Stored records:
==============================
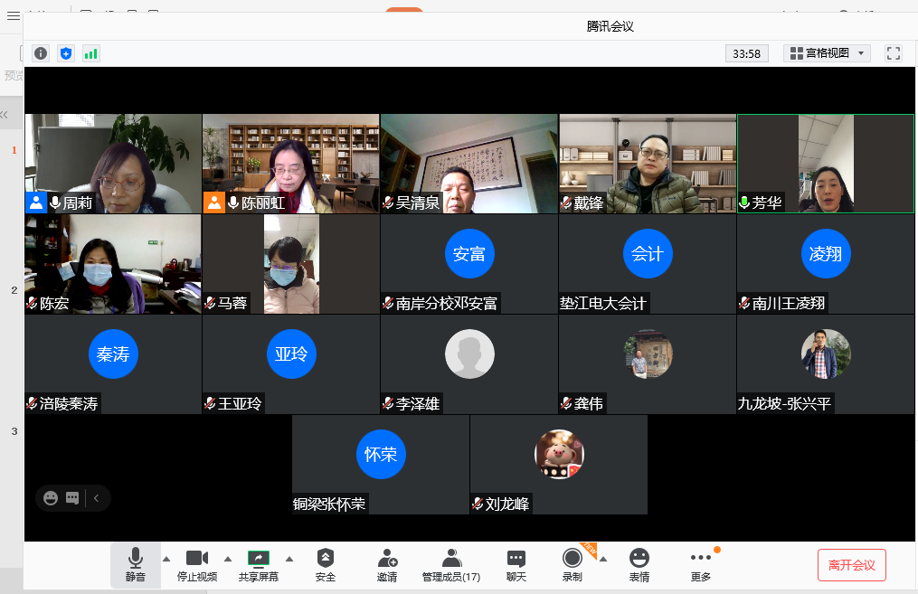
Task: Select 芳华's video tile
Action: tap(825, 163)
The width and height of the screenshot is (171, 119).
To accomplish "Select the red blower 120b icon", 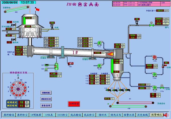I will [x=154, y=57].
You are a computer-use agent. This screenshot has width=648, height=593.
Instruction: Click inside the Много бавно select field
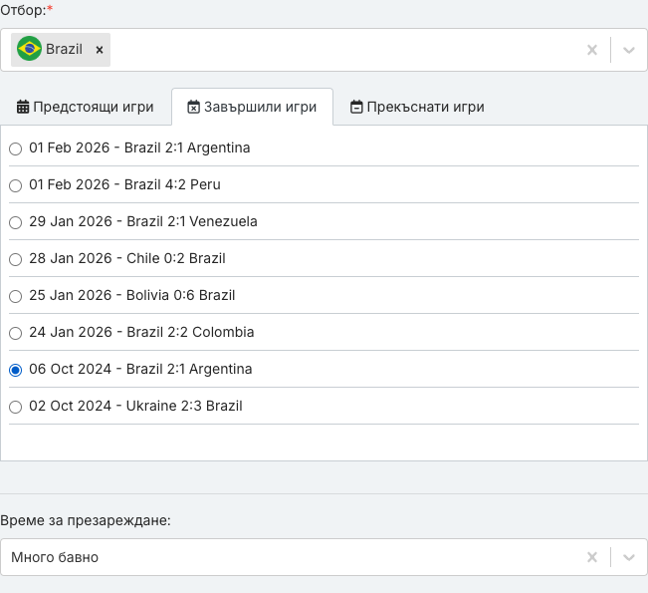tap(290, 557)
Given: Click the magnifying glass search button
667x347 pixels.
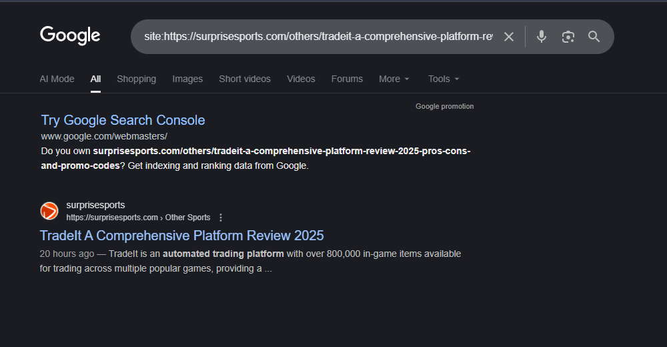Looking at the screenshot, I should tap(594, 37).
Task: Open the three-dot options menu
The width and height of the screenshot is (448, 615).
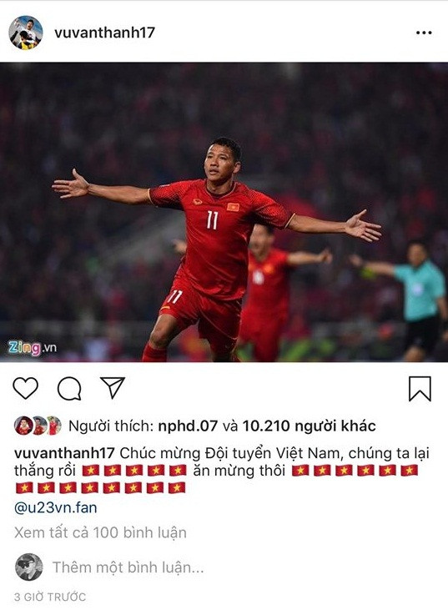Action: point(424,33)
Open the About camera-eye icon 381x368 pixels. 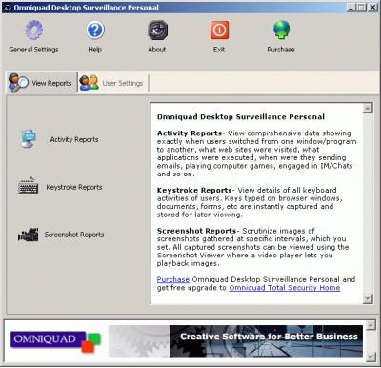(x=157, y=31)
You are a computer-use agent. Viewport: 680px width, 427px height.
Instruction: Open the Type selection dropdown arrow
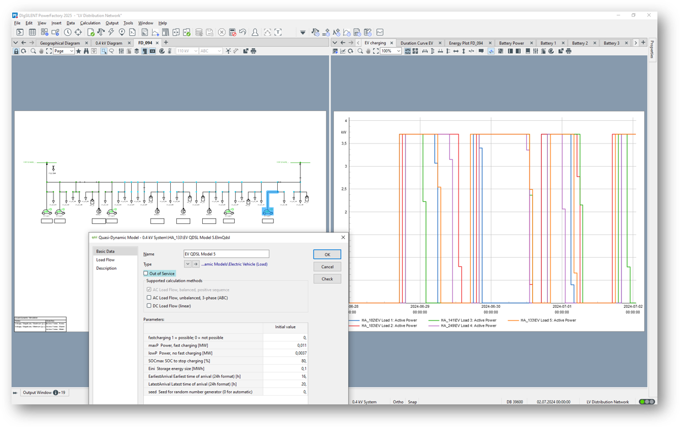point(187,264)
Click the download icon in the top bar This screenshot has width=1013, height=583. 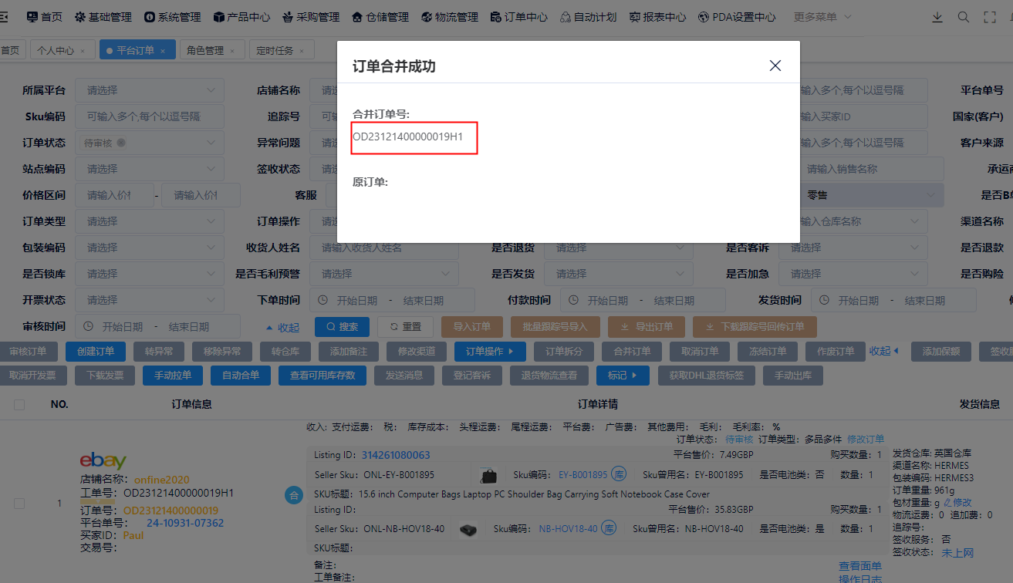937,16
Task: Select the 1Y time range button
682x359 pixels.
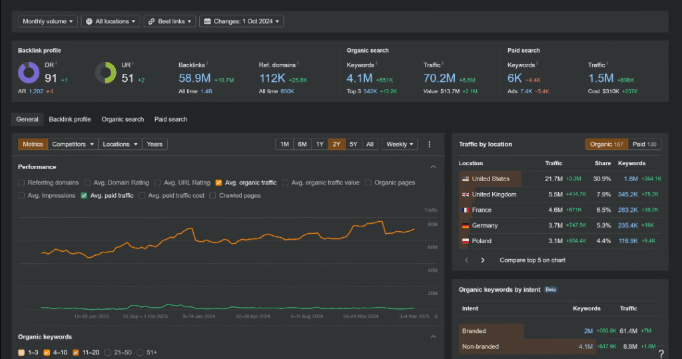Action: click(x=320, y=144)

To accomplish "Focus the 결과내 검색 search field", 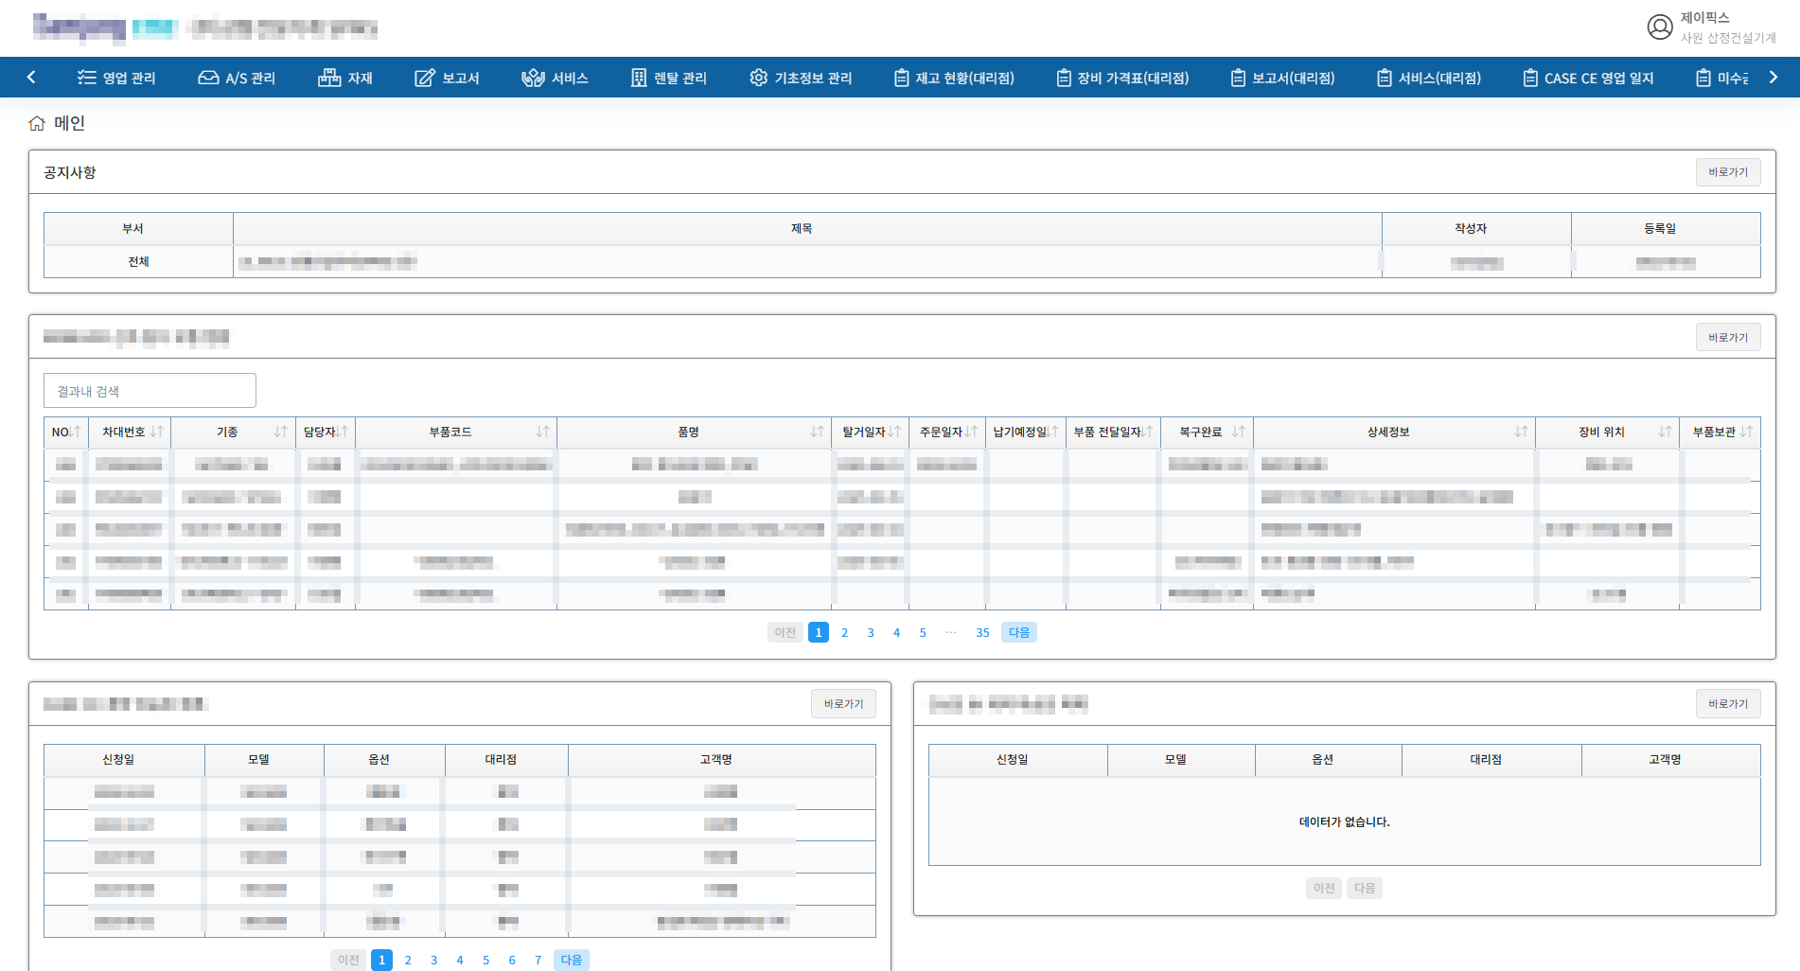I will (150, 391).
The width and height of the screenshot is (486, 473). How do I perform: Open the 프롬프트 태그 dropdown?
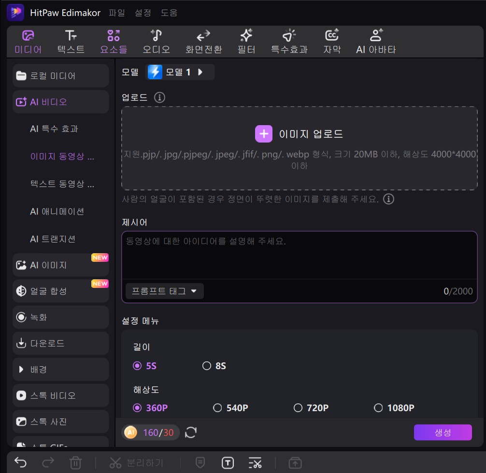[x=164, y=291]
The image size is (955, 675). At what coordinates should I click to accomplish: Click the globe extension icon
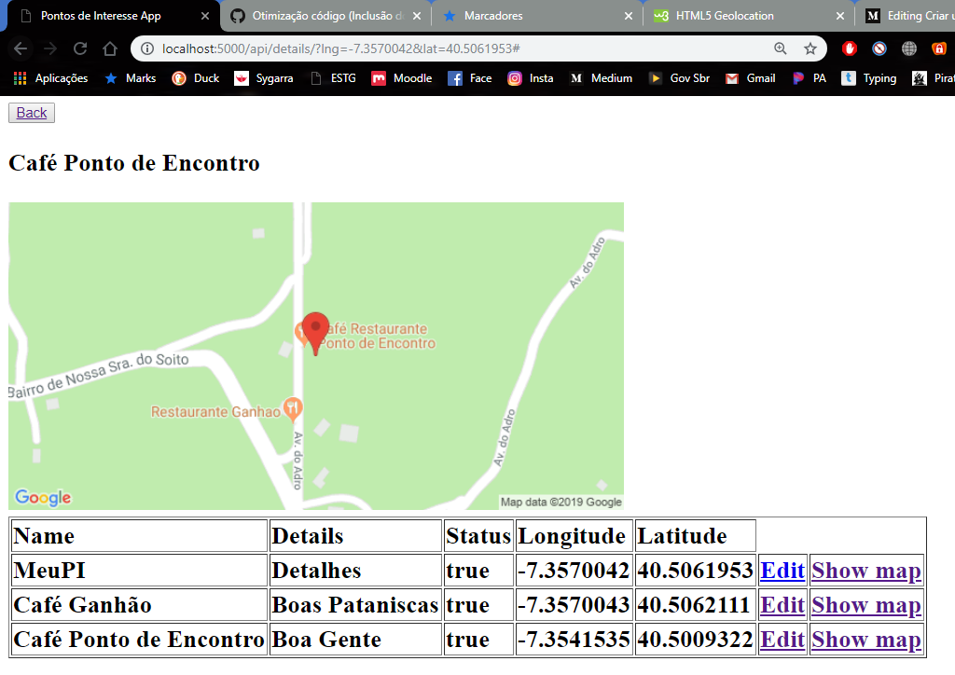[x=908, y=48]
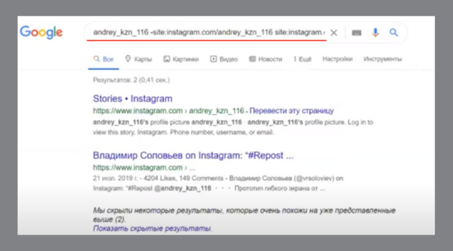
Task: Open Владимир Соловьев on Instagram result
Action: (193, 155)
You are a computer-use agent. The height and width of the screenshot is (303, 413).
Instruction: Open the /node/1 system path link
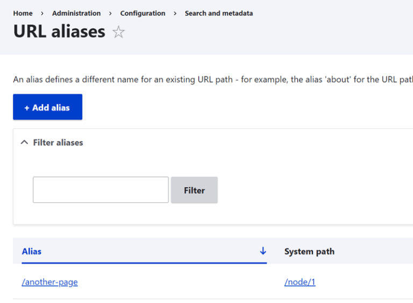point(300,282)
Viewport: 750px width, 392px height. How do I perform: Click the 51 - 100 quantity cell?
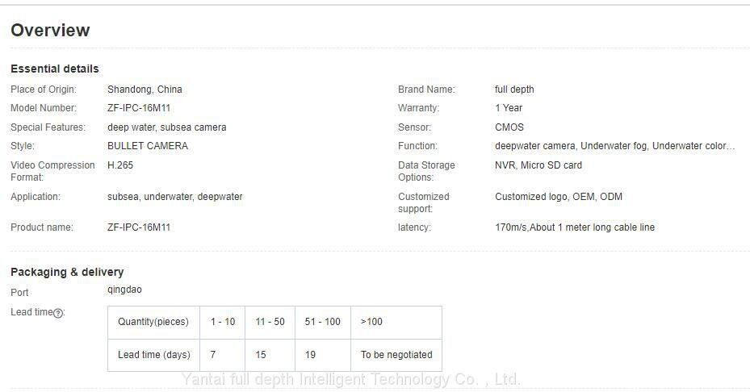[x=323, y=322]
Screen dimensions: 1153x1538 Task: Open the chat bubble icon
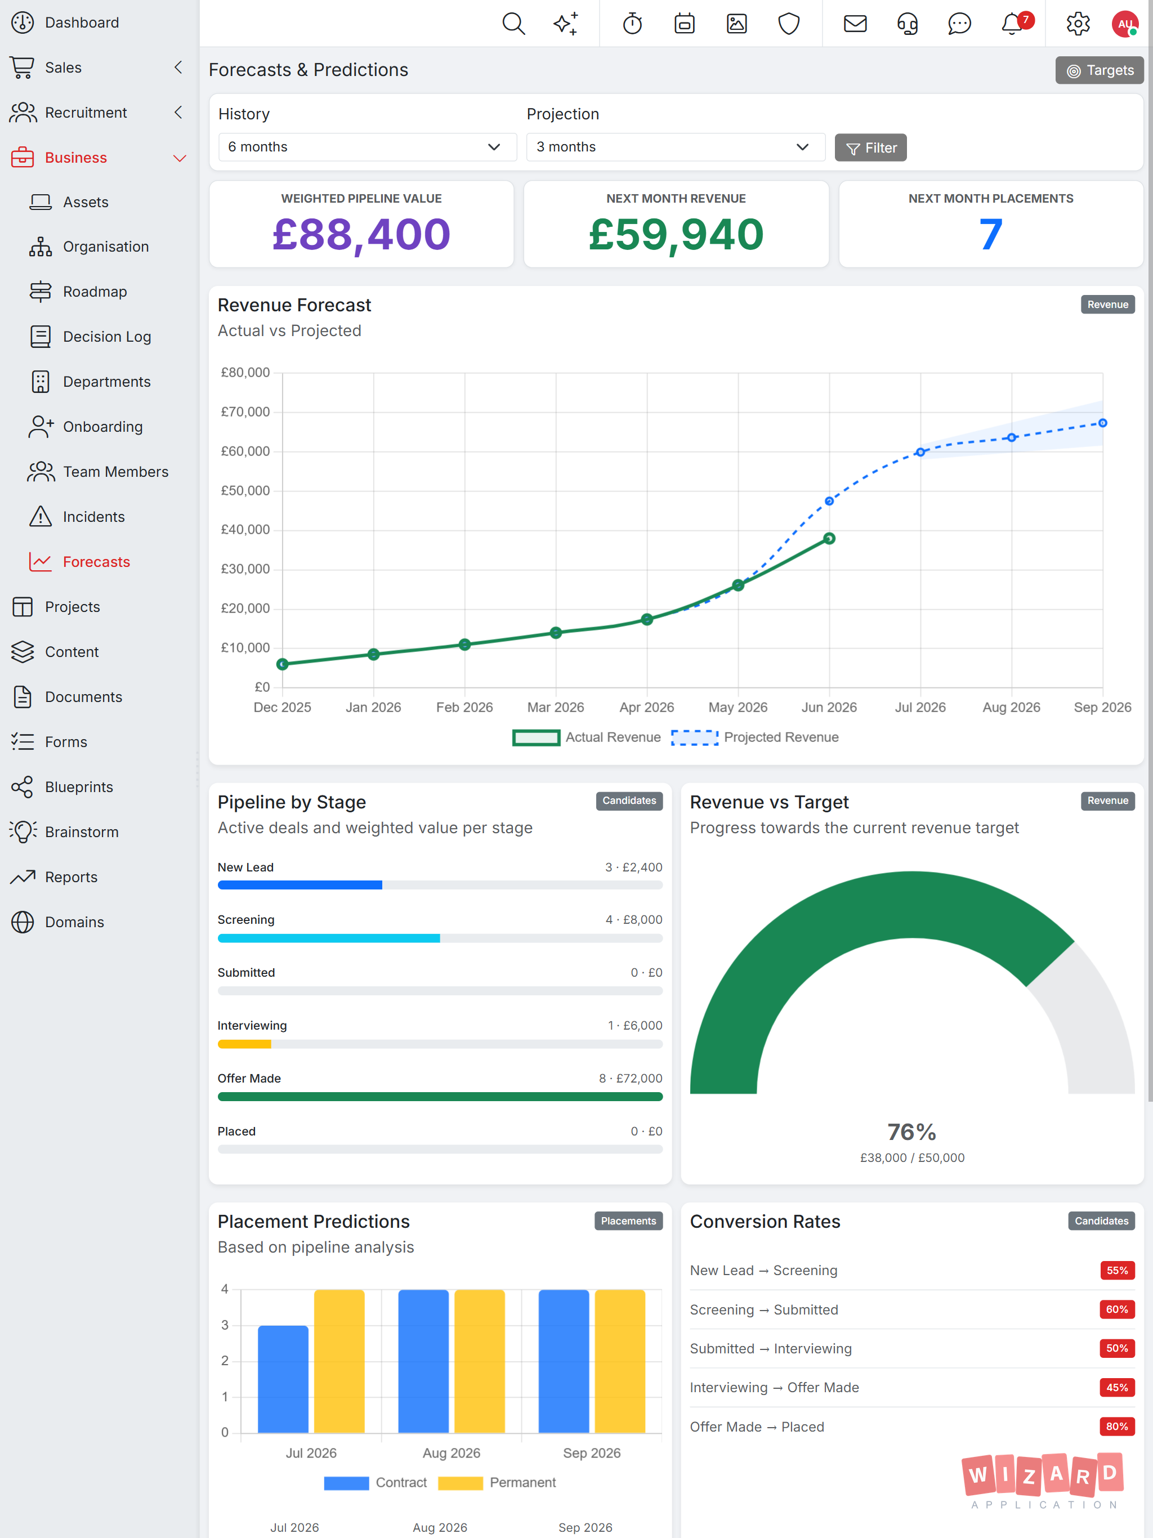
==============================
→ **Work to complete**
From the entries above, select each line containing the string "computer".

→ **Answer for the task**
You are a computer-use agent. This screenshot has width=648, height=593.
You are a computer-use agent. Viewport: 680px width, 427px height.
You are a computer-use agent. The height and width of the screenshot is (303, 413).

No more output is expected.